-- BEGIN --
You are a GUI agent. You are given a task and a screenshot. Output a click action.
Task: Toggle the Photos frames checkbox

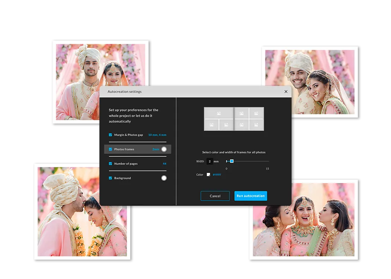[x=110, y=149]
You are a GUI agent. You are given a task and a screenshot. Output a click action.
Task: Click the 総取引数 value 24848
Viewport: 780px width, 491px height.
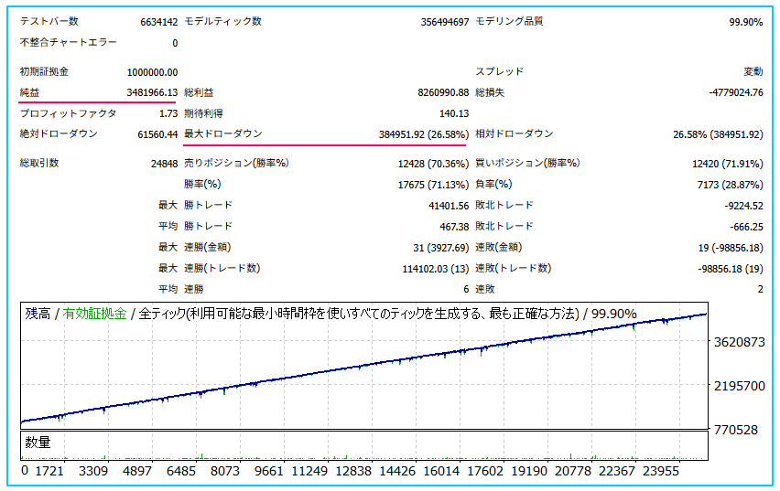coord(162,164)
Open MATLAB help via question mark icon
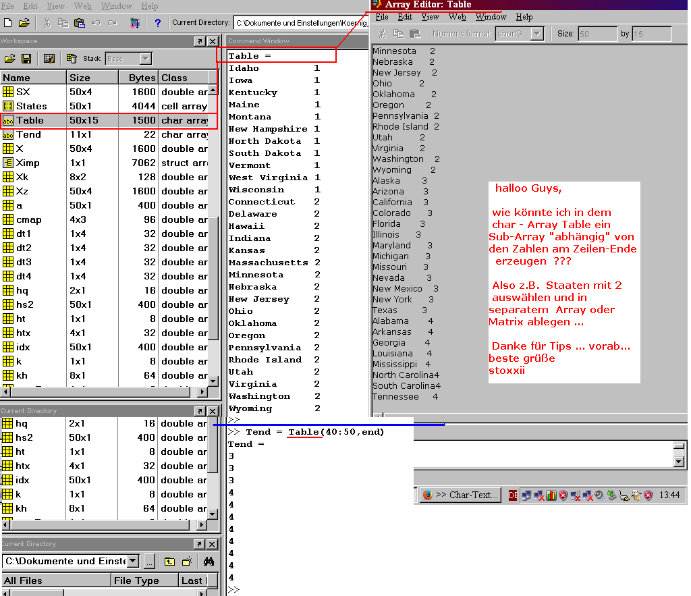 (157, 23)

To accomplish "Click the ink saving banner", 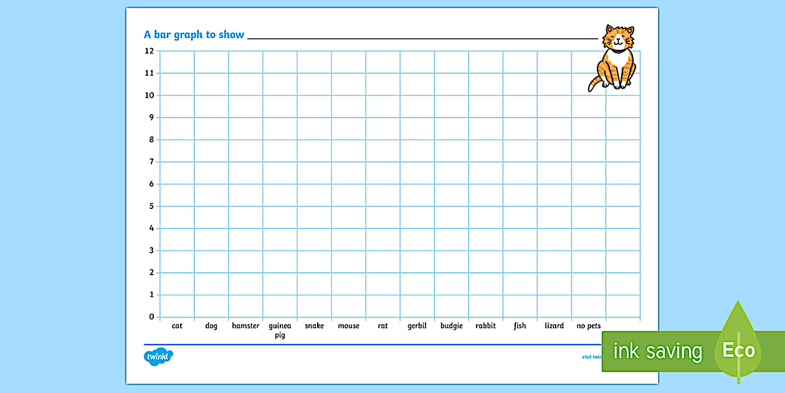I will pos(658,351).
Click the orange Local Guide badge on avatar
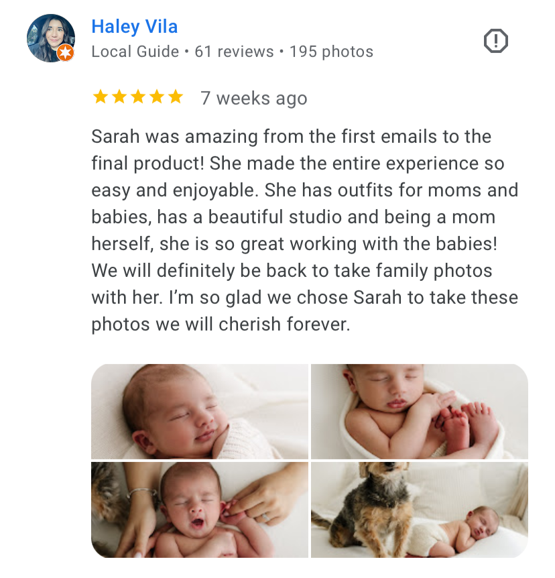The height and width of the screenshot is (578, 555). click(65, 53)
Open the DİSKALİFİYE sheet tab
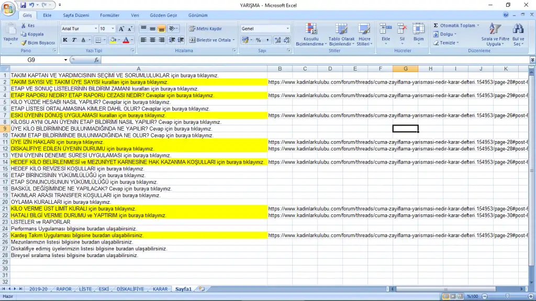The image size is (536, 301). point(130,289)
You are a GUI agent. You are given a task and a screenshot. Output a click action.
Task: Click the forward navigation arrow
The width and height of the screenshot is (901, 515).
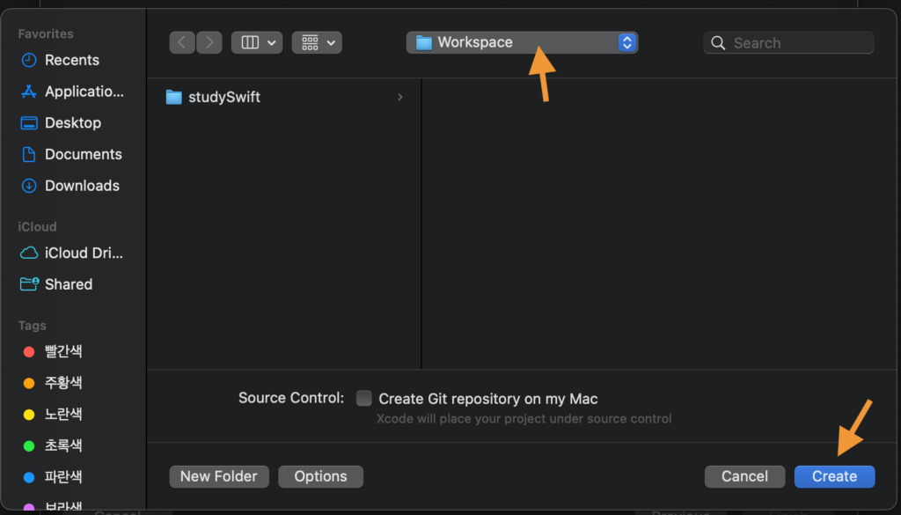(x=209, y=42)
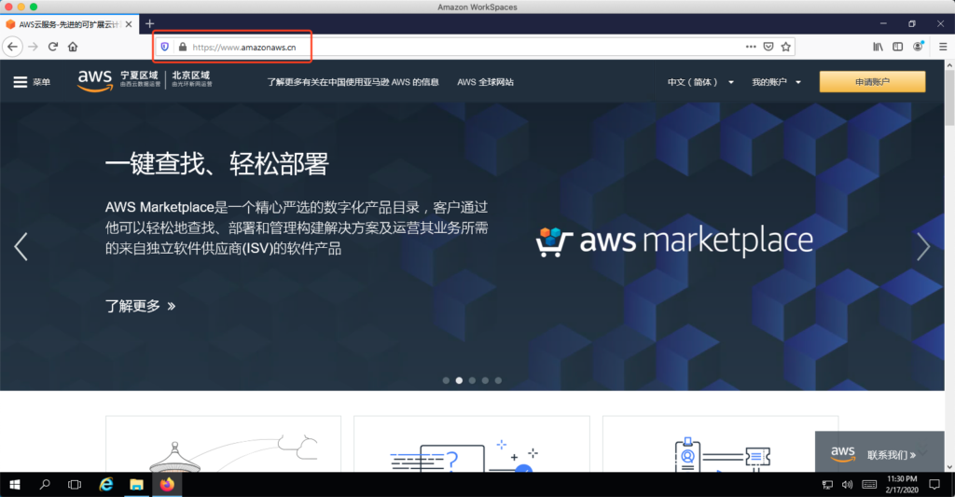Click the 申请账户 orange button
This screenshot has width=955, height=497.
pos(872,82)
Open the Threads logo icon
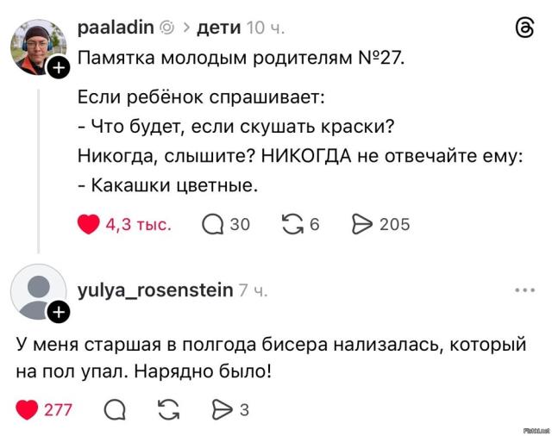552x436 pixels. (524, 28)
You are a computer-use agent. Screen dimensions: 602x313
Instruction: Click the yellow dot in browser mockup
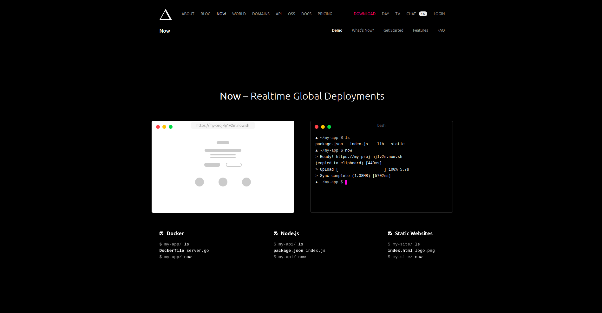(x=164, y=127)
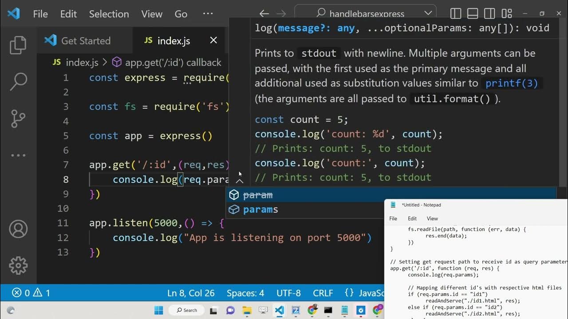568x319 pixels.
Task: Open the Selection menu
Action: 109,14
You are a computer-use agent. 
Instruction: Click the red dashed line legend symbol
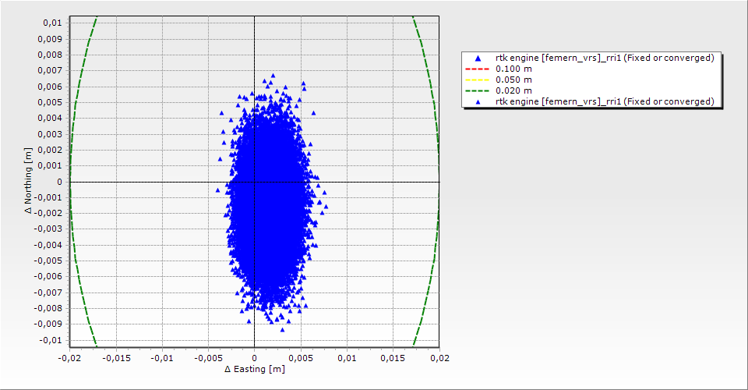pos(478,69)
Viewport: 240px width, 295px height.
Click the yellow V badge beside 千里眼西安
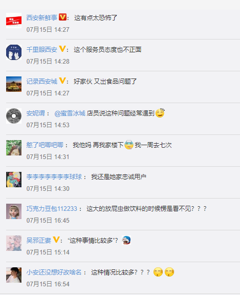tap(62, 49)
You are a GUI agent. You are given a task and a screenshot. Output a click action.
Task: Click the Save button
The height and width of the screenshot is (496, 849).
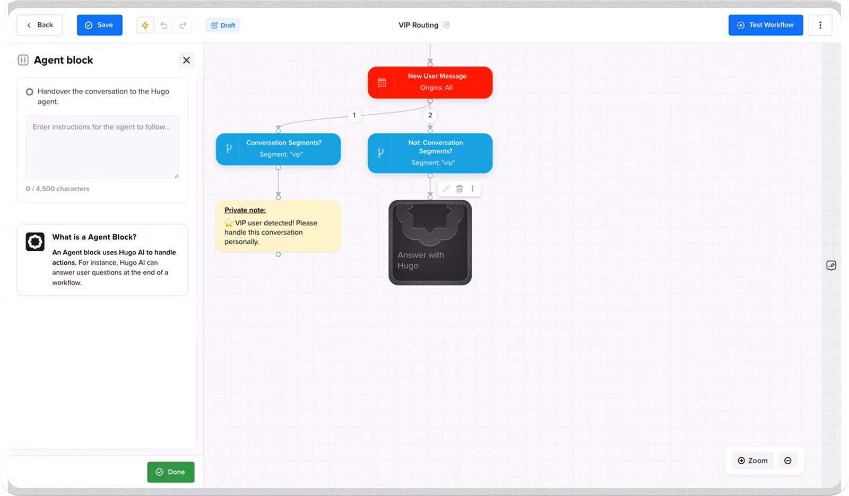[x=99, y=25]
-- END --
• _EXERCISE GOAL_: Rewrite the records from the line holding "Open the Threads logo icon" through the end of the records, inclusive, replacing every "Instruction" with "Command" and changing nothing else. Leave the pictures out of your answer.

• _SOLUTION TO THIS TASK_:
Open the Threads logo icon
552x436 pixels. (524, 28)
You are a computer-use agent. Screen dimensions: 602x313
Command: Click the yellow dot in browser mockup
(x=164, y=127)
568x319 pixels.
Task: Open the Selection menu
Action: 109,14
You are a computer-use agent. 
Command: Click the red dashed line legend symbol
pos(478,69)
Viewport: 240px width, 295px height.
Click the yellow V badge beside 千里眼西安
tap(62, 49)
You are a GUI agent. You are given a task and a screenshot. Output a click action.
Task: Click the Save button
The height and width of the screenshot is (496, 849).
[x=99, y=25]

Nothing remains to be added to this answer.